■ Work required: Bring back every record exactly, except for the pictures, which stay out.
╔══
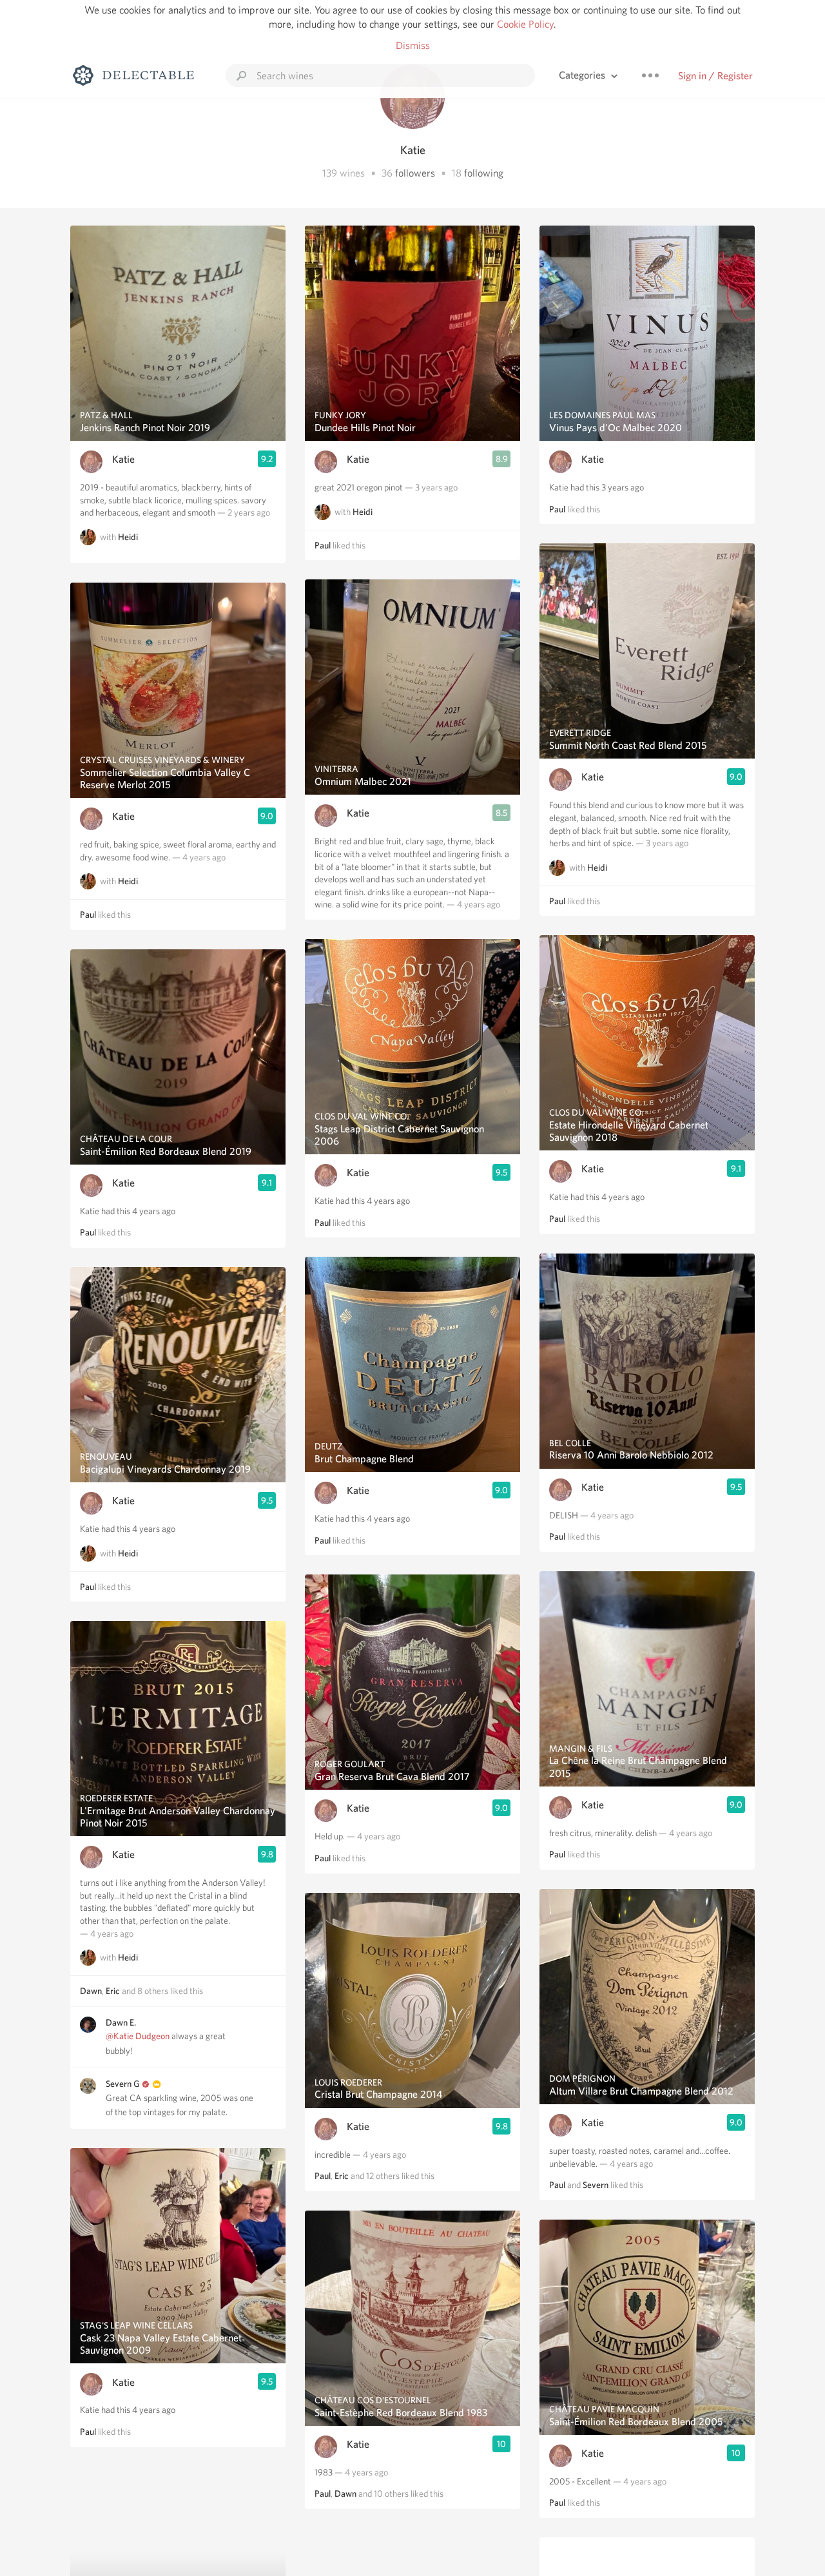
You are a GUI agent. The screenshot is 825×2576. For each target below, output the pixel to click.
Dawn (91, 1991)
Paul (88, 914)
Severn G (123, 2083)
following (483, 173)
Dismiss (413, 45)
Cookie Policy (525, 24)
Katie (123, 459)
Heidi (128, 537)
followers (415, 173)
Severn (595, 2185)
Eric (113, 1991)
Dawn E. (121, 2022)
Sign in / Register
╚══
■ Output for this exercise:
You are a GUI agent. The screenshot is 825×2576. For each target below, output the pixel to click.
Dawn (91, 1991)
Paul (88, 914)
Severn G (123, 2083)
following (483, 173)
Dismiss (413, 45)
Cookie Policy (525, 24)
Katie (123, 459)
Heidi (128, 537)
followers (415, 173)
Severn (595, 2185)
Eric (113, 1991)
Dawn E. (121, 2022)
Sign in / Register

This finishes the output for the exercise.